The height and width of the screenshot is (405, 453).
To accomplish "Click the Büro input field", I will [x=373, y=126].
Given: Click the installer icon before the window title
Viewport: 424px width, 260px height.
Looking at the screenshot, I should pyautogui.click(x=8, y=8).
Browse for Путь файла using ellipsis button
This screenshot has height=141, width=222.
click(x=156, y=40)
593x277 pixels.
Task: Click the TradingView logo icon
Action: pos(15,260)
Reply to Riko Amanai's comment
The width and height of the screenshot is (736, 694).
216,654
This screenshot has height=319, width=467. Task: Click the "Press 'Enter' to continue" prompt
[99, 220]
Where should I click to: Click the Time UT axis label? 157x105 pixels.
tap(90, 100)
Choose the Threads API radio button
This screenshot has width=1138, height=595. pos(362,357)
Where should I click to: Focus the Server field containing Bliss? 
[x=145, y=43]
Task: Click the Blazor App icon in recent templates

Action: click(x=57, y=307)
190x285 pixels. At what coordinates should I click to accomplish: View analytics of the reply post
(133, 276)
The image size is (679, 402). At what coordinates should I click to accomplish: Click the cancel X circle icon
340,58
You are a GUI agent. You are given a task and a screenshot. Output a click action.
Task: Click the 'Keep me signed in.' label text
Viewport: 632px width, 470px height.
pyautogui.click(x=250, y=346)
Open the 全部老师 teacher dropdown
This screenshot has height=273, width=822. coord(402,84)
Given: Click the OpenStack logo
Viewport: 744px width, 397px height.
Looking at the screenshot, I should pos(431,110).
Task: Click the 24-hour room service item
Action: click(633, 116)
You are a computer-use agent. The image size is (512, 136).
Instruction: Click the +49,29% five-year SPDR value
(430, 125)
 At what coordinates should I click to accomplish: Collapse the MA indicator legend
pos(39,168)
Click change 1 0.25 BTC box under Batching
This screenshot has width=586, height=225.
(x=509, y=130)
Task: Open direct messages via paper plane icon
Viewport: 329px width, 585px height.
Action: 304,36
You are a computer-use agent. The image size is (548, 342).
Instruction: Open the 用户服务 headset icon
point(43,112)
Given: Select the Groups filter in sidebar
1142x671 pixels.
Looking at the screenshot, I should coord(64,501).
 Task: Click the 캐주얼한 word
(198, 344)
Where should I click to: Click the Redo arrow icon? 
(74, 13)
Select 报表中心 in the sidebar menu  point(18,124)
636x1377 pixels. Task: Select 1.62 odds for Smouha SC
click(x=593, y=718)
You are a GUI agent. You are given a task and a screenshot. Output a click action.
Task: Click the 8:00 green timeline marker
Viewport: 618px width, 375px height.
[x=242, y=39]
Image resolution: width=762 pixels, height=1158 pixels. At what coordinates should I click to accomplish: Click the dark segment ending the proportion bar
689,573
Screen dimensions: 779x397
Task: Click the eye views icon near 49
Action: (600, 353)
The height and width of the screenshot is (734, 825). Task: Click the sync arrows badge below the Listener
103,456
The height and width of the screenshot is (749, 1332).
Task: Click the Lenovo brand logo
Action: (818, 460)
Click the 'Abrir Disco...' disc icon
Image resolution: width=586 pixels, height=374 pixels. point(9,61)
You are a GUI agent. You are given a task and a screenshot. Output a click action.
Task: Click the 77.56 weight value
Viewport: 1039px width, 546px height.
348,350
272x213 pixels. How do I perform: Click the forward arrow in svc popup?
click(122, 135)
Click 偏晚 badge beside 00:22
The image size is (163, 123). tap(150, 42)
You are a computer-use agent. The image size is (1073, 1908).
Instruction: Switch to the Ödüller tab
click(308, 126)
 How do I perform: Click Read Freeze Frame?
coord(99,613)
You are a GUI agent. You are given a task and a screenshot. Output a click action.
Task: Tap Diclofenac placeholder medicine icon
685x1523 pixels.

◆ WORK ITEM ◆
Print each entry precisely. Include every line.

◆ WRITTEN ANSWER ◆
The height and width of the screenshot is (405, 453).
To accomplish "Click the Büro input field", I will [x=373, y=126].
Given: Click the installer icon before the window title
Viewport: 424px width, 260px height.
Looking at the screenshot, I should pyautogui.click(x=8, y=8).
Browse for Путь файла using ellipsis button
This screenshot has height=141, width=222.
click(x=156, y=40)
593x277 pixels.
Task: Click the TradingView logo icon
Action: pos(15,260)
Reply to Riko Amanai's comment
The width and height of the screenshot is (736, 694).
216,654
This screenshot has height=319, width=467. Task: Click the "Press 'Enter' to continue" prompt
[99, 220]
Where should I click to: Click the Time UT axis label? 157x105 pixels.
tap(90, 100)
Choose the Threads API radio button
This screenshot has width=1138, height=595. pos(362,357)
Where should I click to: Focus the Server field containing Bliss? 
[x=145, y=43]
Task: Click the Blazor App icon in recent templates

Action: click(x=57, y=307)
190x285 pixels. At what coordinates should I click to accomplish: View analytics of the reply post
(133, 276)
The image size is (679, 402). At what coordinates should I click to accomplish: Click the cancel X circle icon
340,58
You are a GUI agent. You are given a task and a screenshot. Output a click action.
Task: Click the 'Keep me signed in.' label text
Viewport: 632px width, 470px height.
pyautogui.click(x=250, y=346)
Open the 全部老师 teacher dropdown
This screenshot has height=273, width=822. coord(402,84)
Given: Click the OpenStack logo
Viewport: 744px width, 397px height.
Looking at the screenshot, I should pos(431,110).
Task: Click the 24-hour room service item
Action: click(633, 116)
You are a computer-use agent. The image size is (512, 136).
Instruction: Click the +49,29% five-year SPDR value
(430, 125)
 At what coordinates should I click to accomplish: Collapse the MA indicator legend
pos(39,168)
Click change 1 0.25 BTC box under Batching
This screenshot has width=586, height=225.
(x=509, y=130)
Task: Open direct messages via paper plane icon
Viewport: 329px width, 585px height.
Action: 304,36
You are a computer-use agent. The image size is (548, 342).
Instruction: Open the 用户服务 headset icon
point(43,112)
Given: Select the Groups filter in sidebar
1142x671 pixels.
Looking at the screenshot, I should coord(64,501).
 Task: Click the 캐주얼한 word
(198, 344)
Where should I click to: Click the Redo arrow icon? 
(74, 13)
Select 报表中心 in the sidebar menu  point(18,124)
636x1377 pixels. Task: Select 1.62 odds for Smouha SC
click(x=593, y=718)
You are a GUI agent. You are given a task and a screenshot. Output a click action.
Task: Click the 8:00 green timeline marker
Viewport: 618px width, 375px height.
[x=242, y=39]
Image resolution: width=762 pixels, height=1158 pixels. At what coordinates should I click to accomplish: Click the dark segment ending the proportion bar
689,573
Screen dimensions: 779x397
Task: Click the eye views icon near 49
Action: (600, 353)
The height and width of the screenshot is (734, 825). Task: Click the sync arrows badge below the Listener
103,456
The height and width of the screenshot is (749, 1332).
Task: Click the Lenovo brand logo
Action: (818, 460)
Click the 'Abrir Disco...' disc icon
Image resolution: width=586 pixels, height=374 pixels. point(9,61)
You are a GUI agent. You are given a task and a screenshot. Output a click action.
Task: Click the 77.56 weight value
Viewport: 1039px width, 546px height.
348,350
272x213 pixels. How do I perform: Click the forward arrow in svc popup?
click(122, 135)
Click 偏晚 badge beside 00:22
The image size is (163, 123). tap(150, 42)
You are a computer-use agent. The image size is (1073, 1908).
Instruction: Switch to the Ödüller tab
click(308, 126)
 How do I perform: Click Read Freeze Frame?
coord(99,613)
You are a GUI agent. You are given a task and a screenshot. Output a click action.
Task: Tap Diclofenac placeholder medicine icon
685x1523 pixels.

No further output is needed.